Letni wieczór
lipcowy wieczór w zadumie
cichutko wciąż opowiada
o tajemnicach skrywanych
tęsknocie co sercem włada
o muślinowych zapachach
które lawenda rozsiewa
lirycznych nutkach słowika
jak zakochanym wciąż śpiewa
siedzimy dziś obok siebie
nie mówiąc nic bo i po co
tak dobrze błogo we dwoje
gwiazdy nad głową migoczą
a cisza co przed świtaniem
zerknęła do tej enklawy
bogaci w szczęście i miłość
czas dla nas bardzo łaskawy
każdy dzień witam z nadzieją
czy radość smutek i trwoga
mówię pokornie dziękuję
za łaski dane od Boga
Komentarze (67)
Prawdziwie rozmarzony wiersz:)
Pozdrawiam i Życzę Zdrowych i Pogodnych Świat dla
Ciebie i Twoich Bliskich:)
Marek
Jestem wierszem zachwycona i rozmarzona. Do twarzy
Tobie z poezją, która w Twoim towarzystwie czuje się
jak w Raju. To nie puste słowa tylko moje przekonanie.
Serdecznie pozdrawiam :)
Przepiękne wiersze wychodzą spod twojej dłoni i z
serca.
Pozdrawiam ciepło :)
Serdecznie dziękuję wszystkim za poczytanie i
komentarze to miłe gościć Was :-)
piękny wiersz
Bogu jest za co być wdzięcznym :) Pozdrawiam
serdecznie +++
Czytanie bylo przyjemnoscia, przepiekny wiersz:)

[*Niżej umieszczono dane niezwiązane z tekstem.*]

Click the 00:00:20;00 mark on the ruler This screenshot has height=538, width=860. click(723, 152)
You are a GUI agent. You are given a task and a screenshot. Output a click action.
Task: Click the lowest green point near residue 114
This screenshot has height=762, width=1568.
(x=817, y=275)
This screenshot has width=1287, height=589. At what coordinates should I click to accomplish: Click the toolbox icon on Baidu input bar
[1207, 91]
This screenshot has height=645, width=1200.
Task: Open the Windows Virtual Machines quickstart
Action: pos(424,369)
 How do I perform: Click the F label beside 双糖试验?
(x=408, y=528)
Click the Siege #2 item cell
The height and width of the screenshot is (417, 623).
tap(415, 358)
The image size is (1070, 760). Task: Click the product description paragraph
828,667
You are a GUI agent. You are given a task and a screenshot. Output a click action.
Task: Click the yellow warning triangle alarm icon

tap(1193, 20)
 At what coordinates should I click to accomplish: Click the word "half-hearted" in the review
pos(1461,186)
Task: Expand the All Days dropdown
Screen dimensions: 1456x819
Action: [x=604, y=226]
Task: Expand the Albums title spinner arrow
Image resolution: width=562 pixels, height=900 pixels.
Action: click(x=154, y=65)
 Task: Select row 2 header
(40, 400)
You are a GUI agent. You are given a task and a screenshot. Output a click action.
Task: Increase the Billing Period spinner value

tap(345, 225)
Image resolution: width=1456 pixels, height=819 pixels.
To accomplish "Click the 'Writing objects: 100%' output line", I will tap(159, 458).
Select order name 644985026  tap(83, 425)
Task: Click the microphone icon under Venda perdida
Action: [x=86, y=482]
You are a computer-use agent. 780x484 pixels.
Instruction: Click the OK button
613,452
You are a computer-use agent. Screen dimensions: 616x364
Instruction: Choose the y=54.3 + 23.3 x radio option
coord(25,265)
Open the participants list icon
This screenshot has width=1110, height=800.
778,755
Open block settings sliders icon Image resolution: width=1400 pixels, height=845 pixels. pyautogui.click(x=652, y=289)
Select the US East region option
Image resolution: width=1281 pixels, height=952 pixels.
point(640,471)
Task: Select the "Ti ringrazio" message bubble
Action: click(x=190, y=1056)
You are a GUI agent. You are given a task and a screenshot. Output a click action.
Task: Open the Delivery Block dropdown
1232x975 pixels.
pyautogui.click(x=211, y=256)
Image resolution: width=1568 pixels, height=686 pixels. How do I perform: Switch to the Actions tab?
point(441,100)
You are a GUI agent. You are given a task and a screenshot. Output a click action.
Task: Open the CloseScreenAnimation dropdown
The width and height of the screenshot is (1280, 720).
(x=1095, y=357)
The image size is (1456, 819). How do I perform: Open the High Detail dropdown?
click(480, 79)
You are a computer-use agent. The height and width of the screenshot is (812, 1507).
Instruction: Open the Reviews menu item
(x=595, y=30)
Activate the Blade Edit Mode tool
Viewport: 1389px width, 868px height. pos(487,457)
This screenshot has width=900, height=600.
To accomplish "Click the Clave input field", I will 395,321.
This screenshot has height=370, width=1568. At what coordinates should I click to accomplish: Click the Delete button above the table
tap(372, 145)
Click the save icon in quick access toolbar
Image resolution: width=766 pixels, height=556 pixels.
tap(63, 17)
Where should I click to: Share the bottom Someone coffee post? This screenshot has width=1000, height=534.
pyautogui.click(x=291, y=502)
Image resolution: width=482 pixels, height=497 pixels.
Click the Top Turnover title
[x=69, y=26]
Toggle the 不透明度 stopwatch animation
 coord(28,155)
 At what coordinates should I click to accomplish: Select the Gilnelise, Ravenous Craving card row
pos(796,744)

W zdrowiu i szczęściu każdy dzień jest darem od Boga i
druga osoba obok to raj na ziemi.Pozdrawiam i doceniam
to wszystko zawarte w wierszu
Tak, każdy dzień to dar od losu :)
Błogi nastrój letniego wieczoru udziela się wszystkim
:>
piękna melancholijna zaduma.....
po takim wierszu ciepełko w sercu rozpełza milutko...
serdeczności Marianno :)
A panienka to już całkiem zapomniała o babci. Nawet w
weekend nie ma czasu.
Ładnie.
Taki Twoj Marianno, sliczny.
Pozdrawiam serdecznie z duzym podobaniem :)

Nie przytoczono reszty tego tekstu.